‘Education Funding Informational’ inspired by Snoqualmie mom’s passion to understand school funding

When Snoqualmie resident Corinne Alef became the Advocacy Chair for the Timber Ridge Elementary PTSA, she said he made it her mission to understand Washington State education funding. As she learned more, she realized the information should be shared  – so that the Snoqualmie Valley community can also be informed.

Corinne said, “It can be so hard to truly get a grasp on what is going on in Olympia and what the representatives we elected are doing. We are all just trying to raise our kids, do our jobs, get dinner on the table, and get a little sleep in between.”

Having done a lot of  leg work to further her passion to understand education funding – including traveling to Olympia last week and meeting with Snoqualmie Valley representatives – Corinne is ready to break down facts and figures AND make a complex situation a little more understandable.

On Tuesday, January 31st from 7:30PM – 8:30PM at Timber Ridge Elementary, the PTSA and Corinne will host an Education Funding Informational. Corinne will break down levies, bonds, the McCleary decision – and what local representatives are doing in Olympia for Snoqualmie Valley kids.  The entire community is invited.

The event is designed to help you understand the 2012 McCleary decision (where Supreme Court ordered the legislature to raise education spending), along with some of the viewpoints and proposed solutions that will allow the legislature to meet McCleary and ‘fully fund’ education.

During the presentation, SVSD funding data will be shared in order to see how it compares locally and nationally. It’s also a chance to learn how proposed legislative solutions would directly affect the Snoqualmie Valley.

Corinne said, “While I am looking forward to this opportunity to share information, I am most looking forward to hearing the questions and thoughts of our community and bringing them back to our representatives.”

After next week’s education funding event, Corinne will meet with Snoqualmie Valley legislators to share comments and questions – so they gain more insight into local issues and/or concerns.

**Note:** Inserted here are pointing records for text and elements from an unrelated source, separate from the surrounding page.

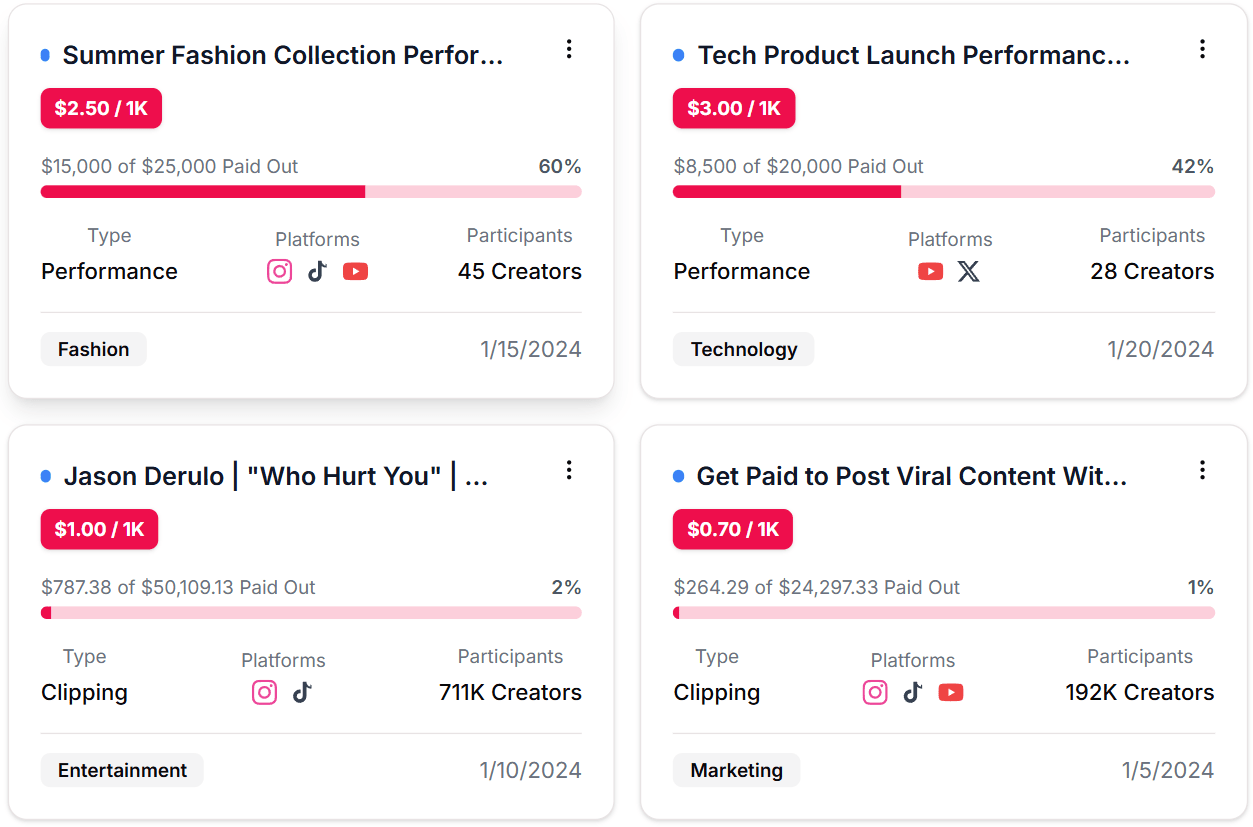Select the X platform icon on Tech Product Launch
This screenshot has height=827, width=1253.
click(969, 271)
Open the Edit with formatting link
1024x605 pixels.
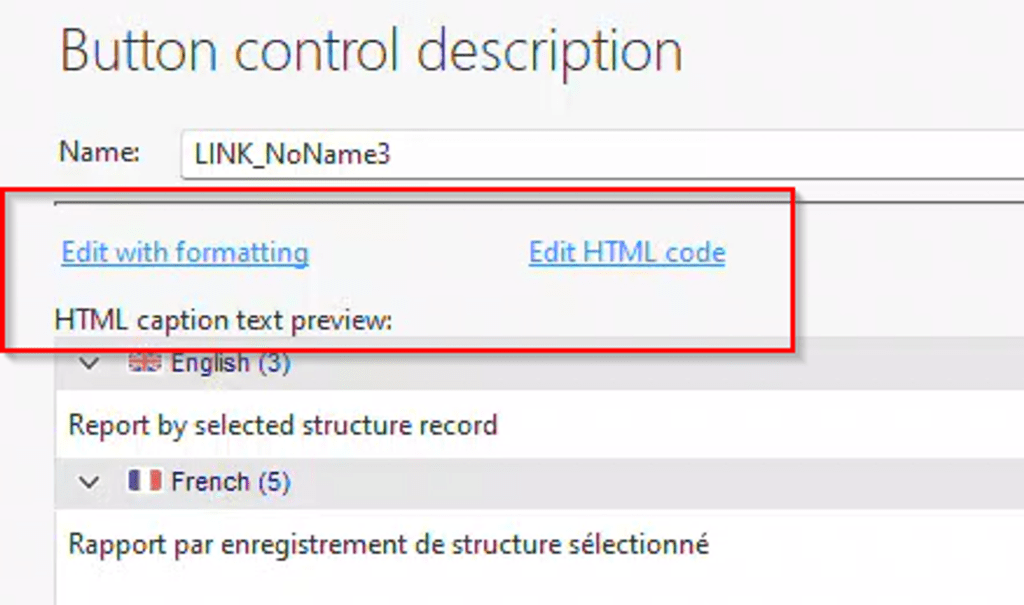click(x=185, y=252)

She added, “If we want our legislators to give notice to these issues, they need to hear our voices.”

Any questions about the event can be sent to: tresptsa@gmail.com. For more information visit the Education Funding Informational event page HERE.

The below photo is from the January 16th Education Rally held in Olympia that Corinne and close to 7,000 others attended.

Comments are closed.


  • Should a local school district be able to tax and spend as much as it wants on education? How much does Seattle spend per student? How about Bellevue? Tacoma? Mercer Island? Snoqualmie Valley? Washington DC? Just a little pop quiz on school funding. Does spending per student correlate with student performance? Why or why not? What is the most important factor in student performance?

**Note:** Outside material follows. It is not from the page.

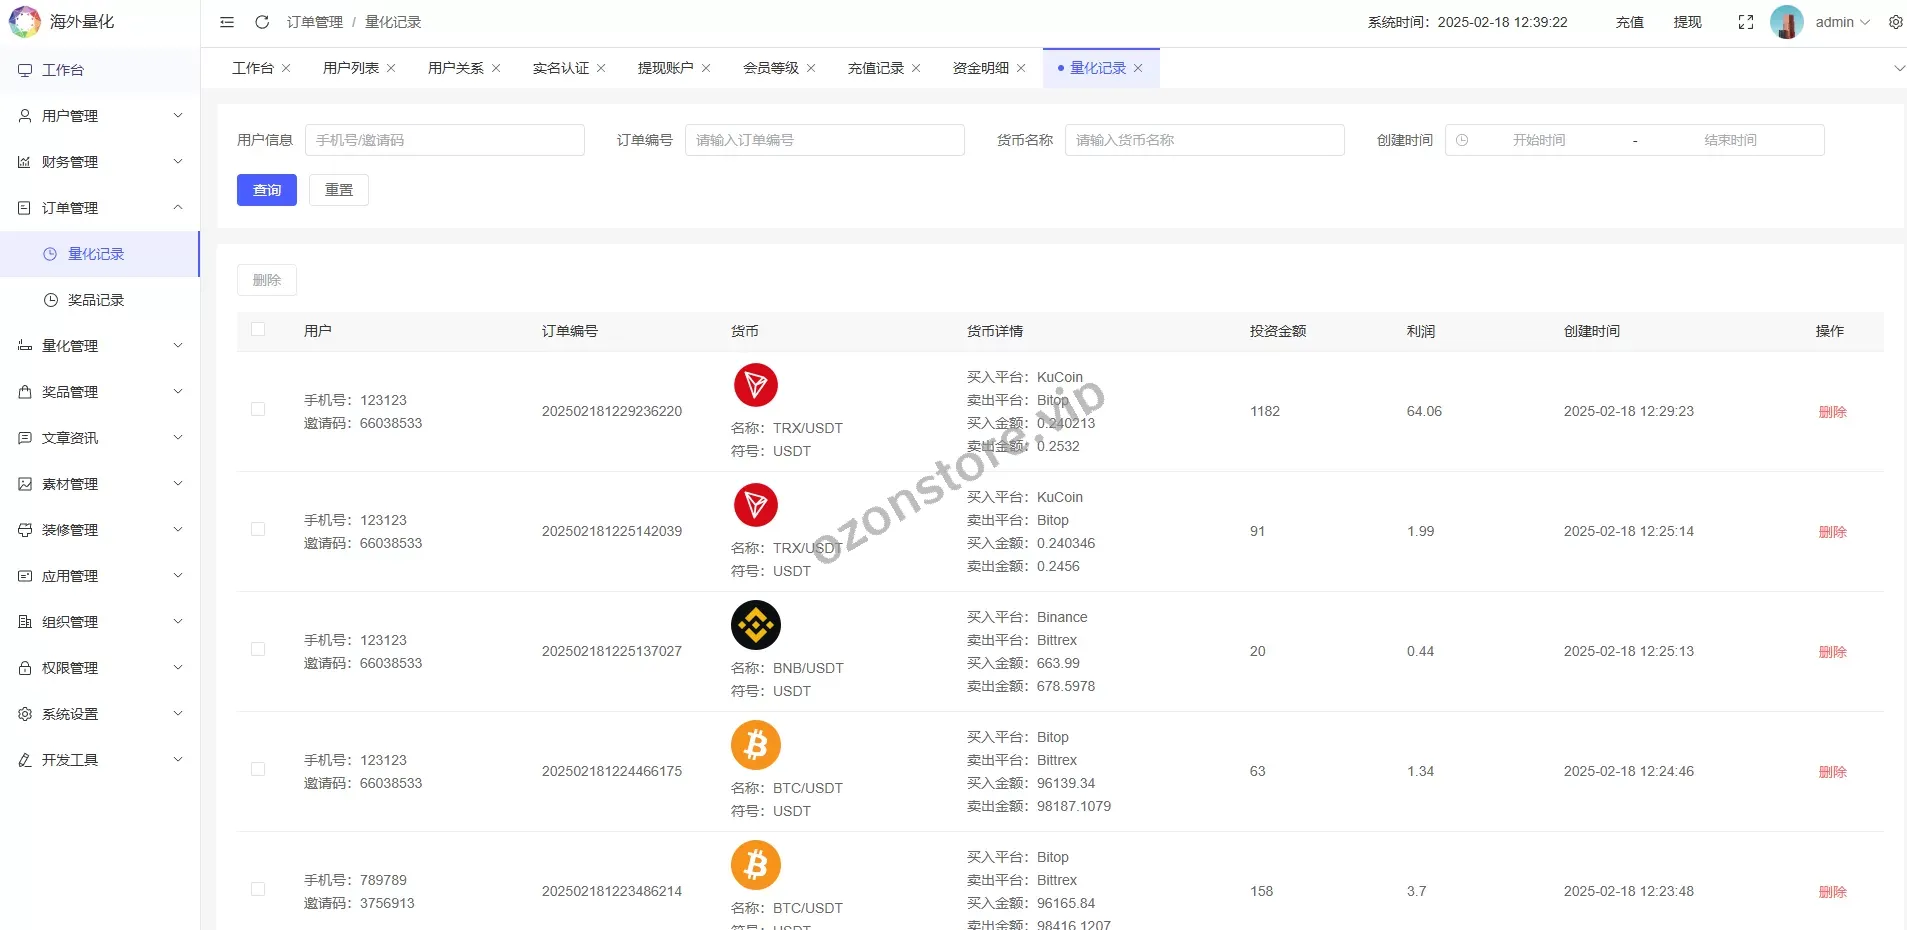Check the select-all checkbox in table header
Image resolution: width=1907 pixels, height=930 pixels.
pyautogui.click(x=258, y=330)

    1. Many of those questions will be addressed and some will be left for each person to decide for themselves with the added knowledge of the facts presented. Thank for sharing! Hope to see you there!

  • Will this be taped and uploaded to YouTube? I’ve got a training that night, but would like to have the information!

    1. There are not plans in place to have the event recorded at his time. I will look into those options. I’m also happy to meet up with some small groups after the event to share the info with those who cannot make it.

  • Thank you Corinne for taking it upon yourself to gain and share knowledge in educational funding! I too became very interested in the discussion surrounding education and state funding during our last bond. I’m looking forward to learning more!

  • Dissemination of the paradigm should begin with WHAT’s being funded, not how. Public schools are not providing an education in the classic sense, they are processing a generation of drones ready to take their place in the corporate oligarchy. Children should be taught HOW to think, not what to think. “Class Dojo”? Why not just tase ’em?